Suite à l’incendie de la chapelle de Koat Keo en Scrignac, nous revenons sur l’histoire de ce petit sanctuaire breton. Ar Gedour clôture son appel au don pour la reconstruction le 31 août 2019. Vous pouvez encore le faire en cliquant ici.

Les campagnes bretonnes sont les écrins des milliers de chapelles dédiées à nos saints et nos saintes qui construisirent la Bretagne  chrétienne. C’est bien dans ce trésor architectural et spirituel que s’incarne la véritable âme bretonne, sa culture, ses traditions dans leurs authenticité.  L’abbé Perrot disait :

« Les chapelles bretonnes sont des pages de notre Histoire. Toutes, mêmes les plus humbles, trop souvent oubliées, étaient les témoins silencieux de la foi de nos ancêtres qui avaient priés, chantés, confiés leurs joies et leurs peines à leurs murs. »

Et il ajoutait :

« Une église en ruine n’est jamais romantique, car ses pierres qui pleurent témoignent de l’indifférence spirituelle et culturelle des héritiers de ceux qui les ont construites, elles témoignent plus encore de la ruine des âmes qui les ont amené à cet état.»
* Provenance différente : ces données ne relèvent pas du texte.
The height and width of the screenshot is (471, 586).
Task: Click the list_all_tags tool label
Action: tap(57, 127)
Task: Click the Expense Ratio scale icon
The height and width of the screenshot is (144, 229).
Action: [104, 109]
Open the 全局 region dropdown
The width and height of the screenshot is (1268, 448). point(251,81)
Le récent incendie de juillet dernier qui a ravagé la toiture et l’intérieur de la chapelle Notre Dame de Koad-Kéo en Scrignac, vient nous rappeler que nos sanctuaires, justement des plus humbles comme des plus prestigieux comme il y a quelques années la cathédrale Saint Donatien de Nantes, ou  Notre-Dame de Paris, sont aussi très vulnérables, qu’un « rien » peut à tout moment les réduire en cendres, et qu’ils doivent constamment êtres l’objet de notre attention.  L’un des meilleurs moyens  de bien les protéger, n’est-il pas justement qu’ils retrouvent toute leur vie spirituelle  au lieu d’être, pour beaucoup d’entre eux, les tombeaux de la foi.

 

NOTRE DAME DE KOAD-KEO : UN TRES ANCIEN ET PRESTIGIEUX LIEUX DE PELERINAGE

Scrignac, vaste paroisse des Monts d’Arrée, a le privilège de posséder avec Notre-Dame de Koad-Kéo une jolie chapelle, alliant traditions architecturales bretonnes et style moderne :  un vrai bijou marial.
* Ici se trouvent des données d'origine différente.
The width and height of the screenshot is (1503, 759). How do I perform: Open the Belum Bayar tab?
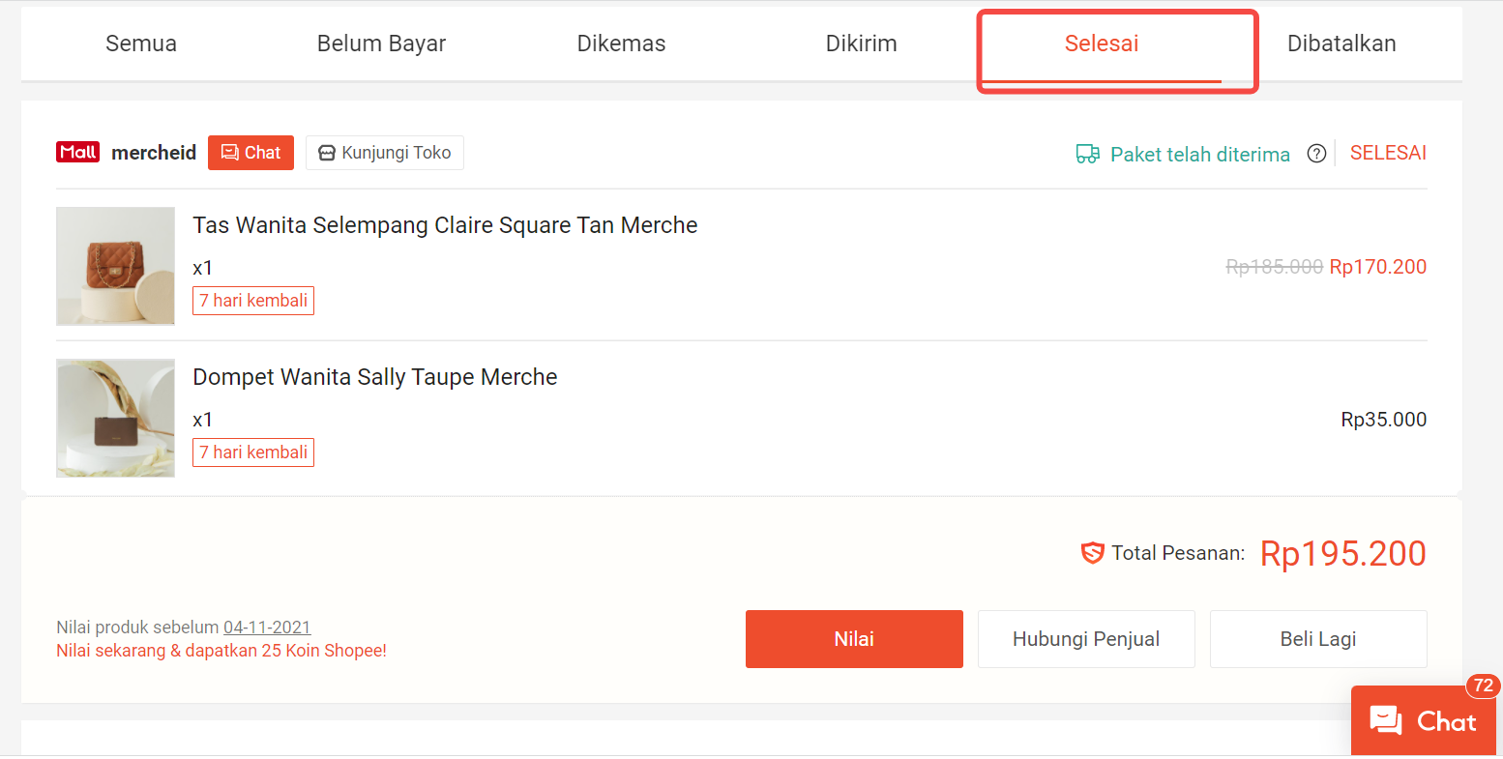click(381, 44)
 La dévotion à la Vierge Marie sous le vocable Notre-Dame de Koad-Kéo est très ancienne.  Au VII ème siècle, un moine d’origine galloise serait venu s’établir en ermite dans cette région très sauvage des Monts d’Arrée. Un modeste sanctuaire a dû exister dédié à la Mère du Christ, faisant oublier, sauf le nom, le culte du saint qui y vécu. A ce modeste édifice dont on ne sait pratiquement rien, succéda au XIIIe siècle une magnifique chapelle qui avait toutes les apparences d’une église d’importance. Le sanctuaire bénéficia pour sa construction de l’attention toute particulière du pape Clément VII, qui par une bulle de 1388, accordera des indulgences à tous ceux qui donneraient une offrande :

« Capella Beate Marie de Coatquayo, sita  infra  parrachiam ecclésiae Distriniac Corisopitensis diocésis » (1)
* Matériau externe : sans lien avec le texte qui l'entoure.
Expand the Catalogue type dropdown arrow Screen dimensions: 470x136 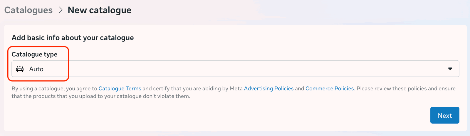coord(450,69)
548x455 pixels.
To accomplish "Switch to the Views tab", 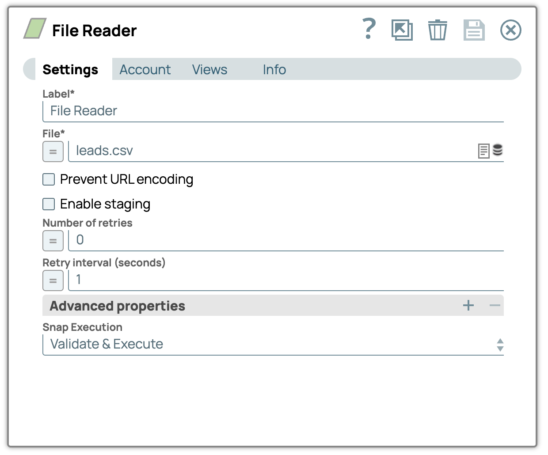I will (x=209, y=70).
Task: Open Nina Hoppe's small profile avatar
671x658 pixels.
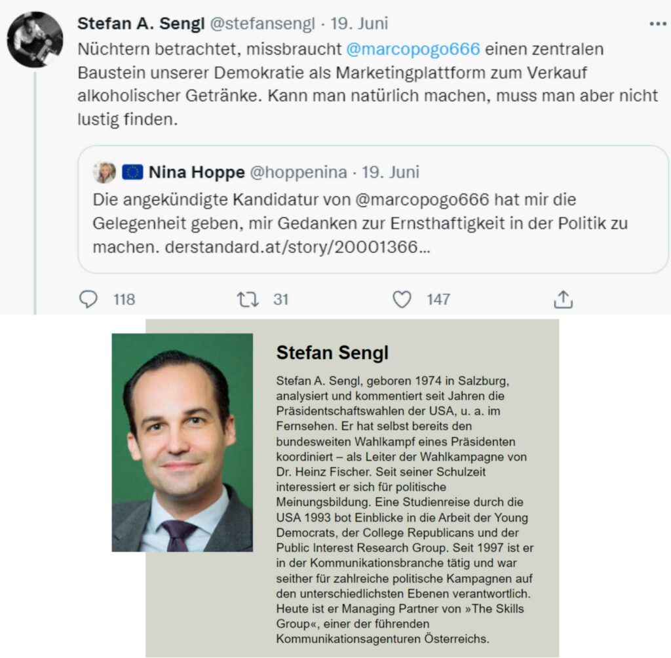Action: [x=104, y=172]
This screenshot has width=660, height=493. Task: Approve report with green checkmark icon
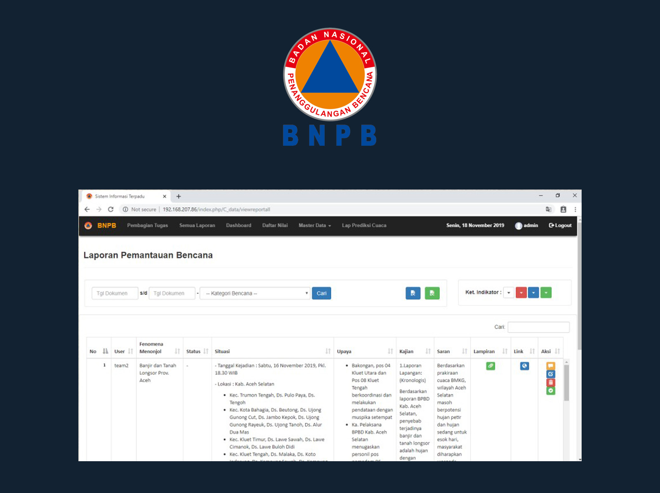tap(551, 391)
Aux temps de la Bretagne indépendante, les ducs et duchesses de Bretagne vinrent y prier pour leur Duché, car Koad-Kéo avait alors autant d’importance que Notre-Dame du Folgoat, les abbayes de Landévennec et du Relecq. La guerre de Cent ans ruinera  en partie le sanctuaire, qui retrouvera malgré tout sa splendeur. Or, en ce temps-là, la vaste paroisse de Scrignac aux si nombreuses chapelles et calvaires n’était pas la terre déchristianisée qu’elle devint au milieu du 19ème siècle surtout. Les Bretons de toutes conditions y  accoururent, réclamants les guérisons de Notre-Dame de Koad-Kéo, y laissant de nombreux ex-votos témoignant des grâces et des guérisons obtenues. Le 15 août, jour du Pardon, toutes les paroisses environnantes, et parfois celles de régions bien plus éloignées se donnaient rendez-vous, dans une solennité chatoyante.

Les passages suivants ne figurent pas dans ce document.